=== EXERCISE OBJECTIVE ===
Copy out again, unchanged, the listing below from the line that has "824x430 pixels." through the line that has "Given: Select the ConsumableData.datadict".

#### EXCERPTED RECORDS ####

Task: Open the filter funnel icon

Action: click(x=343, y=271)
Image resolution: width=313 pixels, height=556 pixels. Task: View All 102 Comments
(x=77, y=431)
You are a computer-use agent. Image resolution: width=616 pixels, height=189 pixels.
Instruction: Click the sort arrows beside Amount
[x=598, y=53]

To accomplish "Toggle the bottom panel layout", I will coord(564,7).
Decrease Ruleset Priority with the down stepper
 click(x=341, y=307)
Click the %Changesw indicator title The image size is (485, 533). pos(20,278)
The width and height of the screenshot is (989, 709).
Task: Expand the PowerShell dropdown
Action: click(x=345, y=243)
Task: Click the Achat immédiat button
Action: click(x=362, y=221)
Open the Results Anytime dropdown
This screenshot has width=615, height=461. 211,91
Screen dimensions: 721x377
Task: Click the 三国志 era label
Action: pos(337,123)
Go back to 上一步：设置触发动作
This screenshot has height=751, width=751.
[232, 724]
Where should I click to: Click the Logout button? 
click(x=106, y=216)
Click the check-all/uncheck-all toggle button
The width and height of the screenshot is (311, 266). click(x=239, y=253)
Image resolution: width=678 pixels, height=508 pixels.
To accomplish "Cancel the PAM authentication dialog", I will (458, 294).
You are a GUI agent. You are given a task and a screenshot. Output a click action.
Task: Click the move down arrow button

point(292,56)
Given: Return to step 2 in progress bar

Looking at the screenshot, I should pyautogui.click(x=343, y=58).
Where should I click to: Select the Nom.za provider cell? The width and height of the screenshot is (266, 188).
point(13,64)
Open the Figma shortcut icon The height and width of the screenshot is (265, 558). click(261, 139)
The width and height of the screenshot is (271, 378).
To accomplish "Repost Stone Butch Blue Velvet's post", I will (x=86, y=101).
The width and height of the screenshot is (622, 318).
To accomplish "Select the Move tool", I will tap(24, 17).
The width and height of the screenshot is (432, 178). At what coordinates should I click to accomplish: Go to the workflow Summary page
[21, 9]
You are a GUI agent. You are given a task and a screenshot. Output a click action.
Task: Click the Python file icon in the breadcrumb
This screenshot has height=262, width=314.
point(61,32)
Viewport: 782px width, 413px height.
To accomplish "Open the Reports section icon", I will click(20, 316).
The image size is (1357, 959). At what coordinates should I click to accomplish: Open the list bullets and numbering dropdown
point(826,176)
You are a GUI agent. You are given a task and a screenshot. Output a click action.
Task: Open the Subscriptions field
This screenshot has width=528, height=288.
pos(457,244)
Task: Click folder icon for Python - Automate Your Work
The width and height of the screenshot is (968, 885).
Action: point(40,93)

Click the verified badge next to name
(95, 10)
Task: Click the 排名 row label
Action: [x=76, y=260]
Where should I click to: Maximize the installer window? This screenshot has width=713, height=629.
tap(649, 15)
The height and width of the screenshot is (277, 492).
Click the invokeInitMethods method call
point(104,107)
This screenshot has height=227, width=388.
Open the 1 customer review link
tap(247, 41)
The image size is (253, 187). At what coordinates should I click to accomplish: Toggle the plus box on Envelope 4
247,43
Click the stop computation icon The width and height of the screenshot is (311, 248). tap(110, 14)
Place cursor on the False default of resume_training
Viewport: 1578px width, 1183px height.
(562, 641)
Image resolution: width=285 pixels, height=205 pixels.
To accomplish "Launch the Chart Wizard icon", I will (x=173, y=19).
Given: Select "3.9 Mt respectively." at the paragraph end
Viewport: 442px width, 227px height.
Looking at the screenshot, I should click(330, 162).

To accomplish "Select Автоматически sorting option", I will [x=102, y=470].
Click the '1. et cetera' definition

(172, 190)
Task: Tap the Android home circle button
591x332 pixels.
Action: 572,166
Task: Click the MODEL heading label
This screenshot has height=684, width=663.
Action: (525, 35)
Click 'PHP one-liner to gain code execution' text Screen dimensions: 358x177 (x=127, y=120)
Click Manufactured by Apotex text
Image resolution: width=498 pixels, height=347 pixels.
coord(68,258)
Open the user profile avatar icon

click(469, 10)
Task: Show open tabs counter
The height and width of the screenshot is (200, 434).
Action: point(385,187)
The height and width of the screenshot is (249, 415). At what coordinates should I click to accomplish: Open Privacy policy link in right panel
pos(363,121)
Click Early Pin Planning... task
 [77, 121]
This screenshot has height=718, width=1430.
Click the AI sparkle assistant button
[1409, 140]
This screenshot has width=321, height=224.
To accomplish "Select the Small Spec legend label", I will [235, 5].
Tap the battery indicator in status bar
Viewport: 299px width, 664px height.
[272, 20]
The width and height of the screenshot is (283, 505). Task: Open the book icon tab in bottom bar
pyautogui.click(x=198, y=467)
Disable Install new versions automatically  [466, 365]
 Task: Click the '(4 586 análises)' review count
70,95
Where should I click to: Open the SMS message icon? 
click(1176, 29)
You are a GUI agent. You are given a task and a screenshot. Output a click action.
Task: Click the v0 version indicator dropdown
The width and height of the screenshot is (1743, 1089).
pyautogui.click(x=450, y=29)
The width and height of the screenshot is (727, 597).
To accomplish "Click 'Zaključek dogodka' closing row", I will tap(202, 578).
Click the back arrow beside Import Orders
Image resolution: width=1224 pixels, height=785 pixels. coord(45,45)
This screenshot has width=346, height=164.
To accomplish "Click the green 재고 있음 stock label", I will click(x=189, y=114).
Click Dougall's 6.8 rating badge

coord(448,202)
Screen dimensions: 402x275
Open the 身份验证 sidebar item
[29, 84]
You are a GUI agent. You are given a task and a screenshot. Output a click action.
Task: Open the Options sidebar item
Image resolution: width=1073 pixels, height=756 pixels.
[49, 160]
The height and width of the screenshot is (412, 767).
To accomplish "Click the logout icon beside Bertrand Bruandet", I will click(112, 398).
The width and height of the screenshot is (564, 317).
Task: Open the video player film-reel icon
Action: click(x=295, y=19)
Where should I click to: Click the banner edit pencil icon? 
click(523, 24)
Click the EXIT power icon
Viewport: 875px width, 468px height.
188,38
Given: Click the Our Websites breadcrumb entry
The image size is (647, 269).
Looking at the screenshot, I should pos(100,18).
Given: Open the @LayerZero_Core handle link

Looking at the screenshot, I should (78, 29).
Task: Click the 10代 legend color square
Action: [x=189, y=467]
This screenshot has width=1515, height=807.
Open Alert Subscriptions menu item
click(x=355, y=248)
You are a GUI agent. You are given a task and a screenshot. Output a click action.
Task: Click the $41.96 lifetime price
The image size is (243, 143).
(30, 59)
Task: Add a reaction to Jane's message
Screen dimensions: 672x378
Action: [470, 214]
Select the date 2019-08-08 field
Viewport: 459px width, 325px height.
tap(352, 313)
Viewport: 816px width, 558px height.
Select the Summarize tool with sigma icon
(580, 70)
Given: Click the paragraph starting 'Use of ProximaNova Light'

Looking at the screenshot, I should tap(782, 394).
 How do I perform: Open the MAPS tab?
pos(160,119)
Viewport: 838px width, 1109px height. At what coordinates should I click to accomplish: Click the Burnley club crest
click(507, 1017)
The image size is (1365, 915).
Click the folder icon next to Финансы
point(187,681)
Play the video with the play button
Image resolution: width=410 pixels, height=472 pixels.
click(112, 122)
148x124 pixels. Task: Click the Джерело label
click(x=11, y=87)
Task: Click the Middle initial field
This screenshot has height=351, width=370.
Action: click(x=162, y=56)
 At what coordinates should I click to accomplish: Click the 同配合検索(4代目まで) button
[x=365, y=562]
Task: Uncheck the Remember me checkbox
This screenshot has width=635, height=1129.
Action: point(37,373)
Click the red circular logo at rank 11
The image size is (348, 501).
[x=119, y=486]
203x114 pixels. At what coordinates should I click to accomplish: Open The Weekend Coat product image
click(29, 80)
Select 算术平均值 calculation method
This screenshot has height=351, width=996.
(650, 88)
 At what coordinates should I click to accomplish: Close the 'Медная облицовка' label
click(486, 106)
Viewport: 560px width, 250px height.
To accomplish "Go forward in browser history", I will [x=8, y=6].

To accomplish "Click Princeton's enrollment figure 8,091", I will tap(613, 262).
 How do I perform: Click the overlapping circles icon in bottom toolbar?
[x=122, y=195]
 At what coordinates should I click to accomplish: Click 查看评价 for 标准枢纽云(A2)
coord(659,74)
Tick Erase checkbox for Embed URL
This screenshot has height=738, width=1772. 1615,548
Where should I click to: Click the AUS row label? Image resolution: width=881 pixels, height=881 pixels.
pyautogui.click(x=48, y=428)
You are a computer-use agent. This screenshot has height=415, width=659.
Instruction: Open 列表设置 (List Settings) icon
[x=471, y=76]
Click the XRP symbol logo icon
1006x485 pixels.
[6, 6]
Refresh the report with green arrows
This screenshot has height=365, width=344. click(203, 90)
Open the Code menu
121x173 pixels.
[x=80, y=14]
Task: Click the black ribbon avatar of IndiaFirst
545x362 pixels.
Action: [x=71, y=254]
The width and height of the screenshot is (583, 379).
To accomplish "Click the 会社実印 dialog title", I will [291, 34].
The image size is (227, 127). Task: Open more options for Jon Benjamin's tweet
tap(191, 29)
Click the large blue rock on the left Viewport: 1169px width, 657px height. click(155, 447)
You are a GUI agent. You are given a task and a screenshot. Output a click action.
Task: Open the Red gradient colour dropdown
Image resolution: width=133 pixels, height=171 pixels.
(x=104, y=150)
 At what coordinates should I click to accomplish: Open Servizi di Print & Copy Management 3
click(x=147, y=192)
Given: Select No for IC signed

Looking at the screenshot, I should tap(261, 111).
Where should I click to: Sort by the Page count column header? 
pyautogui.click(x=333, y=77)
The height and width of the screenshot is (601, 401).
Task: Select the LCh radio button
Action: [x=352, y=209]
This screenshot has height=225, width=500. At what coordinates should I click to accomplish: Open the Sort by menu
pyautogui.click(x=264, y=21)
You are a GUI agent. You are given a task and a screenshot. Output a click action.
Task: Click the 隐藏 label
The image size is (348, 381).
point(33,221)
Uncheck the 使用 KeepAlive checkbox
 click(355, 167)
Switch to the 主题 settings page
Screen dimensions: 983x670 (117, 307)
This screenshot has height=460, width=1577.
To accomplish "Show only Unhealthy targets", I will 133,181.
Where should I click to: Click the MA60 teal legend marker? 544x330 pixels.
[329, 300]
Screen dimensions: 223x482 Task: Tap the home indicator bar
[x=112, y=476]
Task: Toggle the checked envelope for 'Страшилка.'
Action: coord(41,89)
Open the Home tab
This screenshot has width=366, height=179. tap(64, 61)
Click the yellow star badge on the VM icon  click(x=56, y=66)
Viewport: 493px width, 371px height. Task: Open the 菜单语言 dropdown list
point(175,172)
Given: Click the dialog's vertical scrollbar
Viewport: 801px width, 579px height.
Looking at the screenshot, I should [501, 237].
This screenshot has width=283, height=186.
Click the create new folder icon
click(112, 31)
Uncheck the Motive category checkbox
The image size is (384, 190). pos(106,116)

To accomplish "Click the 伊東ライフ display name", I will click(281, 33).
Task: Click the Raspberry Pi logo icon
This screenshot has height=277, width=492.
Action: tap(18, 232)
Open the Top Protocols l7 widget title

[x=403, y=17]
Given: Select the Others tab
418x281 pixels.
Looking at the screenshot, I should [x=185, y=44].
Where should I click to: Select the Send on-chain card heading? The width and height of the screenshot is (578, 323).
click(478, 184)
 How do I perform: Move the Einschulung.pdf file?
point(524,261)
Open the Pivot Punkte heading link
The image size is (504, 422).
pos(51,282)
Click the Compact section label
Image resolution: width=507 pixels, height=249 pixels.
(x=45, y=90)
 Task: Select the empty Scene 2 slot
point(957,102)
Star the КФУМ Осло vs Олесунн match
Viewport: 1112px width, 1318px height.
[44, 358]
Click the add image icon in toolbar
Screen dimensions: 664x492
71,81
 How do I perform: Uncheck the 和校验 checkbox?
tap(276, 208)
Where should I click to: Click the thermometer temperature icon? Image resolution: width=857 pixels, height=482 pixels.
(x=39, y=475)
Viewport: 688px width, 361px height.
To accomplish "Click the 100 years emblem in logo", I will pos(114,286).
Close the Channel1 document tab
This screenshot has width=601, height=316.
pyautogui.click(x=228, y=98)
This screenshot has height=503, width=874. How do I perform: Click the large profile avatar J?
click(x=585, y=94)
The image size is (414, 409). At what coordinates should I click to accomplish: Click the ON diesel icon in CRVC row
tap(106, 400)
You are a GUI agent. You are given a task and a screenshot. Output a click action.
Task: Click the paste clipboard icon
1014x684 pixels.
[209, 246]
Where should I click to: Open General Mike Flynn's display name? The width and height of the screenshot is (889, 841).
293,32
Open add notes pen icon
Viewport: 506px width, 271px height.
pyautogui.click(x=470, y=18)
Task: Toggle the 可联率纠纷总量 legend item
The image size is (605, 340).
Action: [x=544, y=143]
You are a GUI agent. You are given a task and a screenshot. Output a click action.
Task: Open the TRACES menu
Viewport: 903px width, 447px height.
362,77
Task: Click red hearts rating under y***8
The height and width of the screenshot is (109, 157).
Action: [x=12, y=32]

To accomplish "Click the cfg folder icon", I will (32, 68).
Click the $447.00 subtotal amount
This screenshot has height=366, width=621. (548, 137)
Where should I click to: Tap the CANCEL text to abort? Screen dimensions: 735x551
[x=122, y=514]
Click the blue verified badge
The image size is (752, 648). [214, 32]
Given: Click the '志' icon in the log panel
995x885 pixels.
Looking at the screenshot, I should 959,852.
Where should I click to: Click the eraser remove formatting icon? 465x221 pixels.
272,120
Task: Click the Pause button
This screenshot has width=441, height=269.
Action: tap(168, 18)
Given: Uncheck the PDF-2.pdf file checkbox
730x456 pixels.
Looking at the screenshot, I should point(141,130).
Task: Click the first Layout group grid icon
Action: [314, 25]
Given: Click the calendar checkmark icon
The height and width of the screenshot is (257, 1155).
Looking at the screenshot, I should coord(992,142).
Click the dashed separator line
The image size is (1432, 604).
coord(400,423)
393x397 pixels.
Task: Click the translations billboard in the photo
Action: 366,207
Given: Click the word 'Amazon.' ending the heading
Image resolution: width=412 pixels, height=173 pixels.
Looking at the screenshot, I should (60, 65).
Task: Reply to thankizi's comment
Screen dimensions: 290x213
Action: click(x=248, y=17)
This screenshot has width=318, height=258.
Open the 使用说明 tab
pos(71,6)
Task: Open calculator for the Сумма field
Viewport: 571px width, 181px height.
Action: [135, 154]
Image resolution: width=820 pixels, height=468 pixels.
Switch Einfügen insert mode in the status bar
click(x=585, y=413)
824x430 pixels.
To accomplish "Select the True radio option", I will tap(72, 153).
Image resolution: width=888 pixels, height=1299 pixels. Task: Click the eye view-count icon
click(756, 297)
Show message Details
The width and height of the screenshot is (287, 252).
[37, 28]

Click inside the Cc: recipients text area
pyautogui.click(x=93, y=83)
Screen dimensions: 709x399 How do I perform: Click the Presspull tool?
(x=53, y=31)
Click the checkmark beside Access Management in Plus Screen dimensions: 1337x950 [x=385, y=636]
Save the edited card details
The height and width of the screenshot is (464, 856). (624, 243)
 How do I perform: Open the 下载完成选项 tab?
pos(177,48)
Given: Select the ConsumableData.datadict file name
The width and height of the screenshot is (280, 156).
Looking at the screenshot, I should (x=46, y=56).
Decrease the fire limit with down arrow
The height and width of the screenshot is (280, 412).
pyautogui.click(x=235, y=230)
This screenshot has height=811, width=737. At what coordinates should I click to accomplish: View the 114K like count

####

=== FINISHED EXERCISE ===
824x430 pixels.
To accomplish "Select the True radio option", I will tap(72, 153).
Image resolution: width=888 pixels, height=1299 pixels. Task: Click the eye view-count icon
click(756, 297)
Show message Details
The width and height of the screenshot is (287, 252).
[37, 28]

Click inside the Cc: recipients text area
pyautogui.click(x=93, y=83)
Screen dimensions: 709x399 How do I perform: Click the Presspull tool?
(x=53, y=31)
Click the checkmark beside Access Management in Plus Screen dimensions: 1337x950 [x=385, y=636]
Save the edited card details
The height and width of the screenshot is (464, 856). (624, 243)
 How do I perform: Open the 下载完成选项 tab?
pos(177,48)
Given: Select the ConsumableData.datadict file name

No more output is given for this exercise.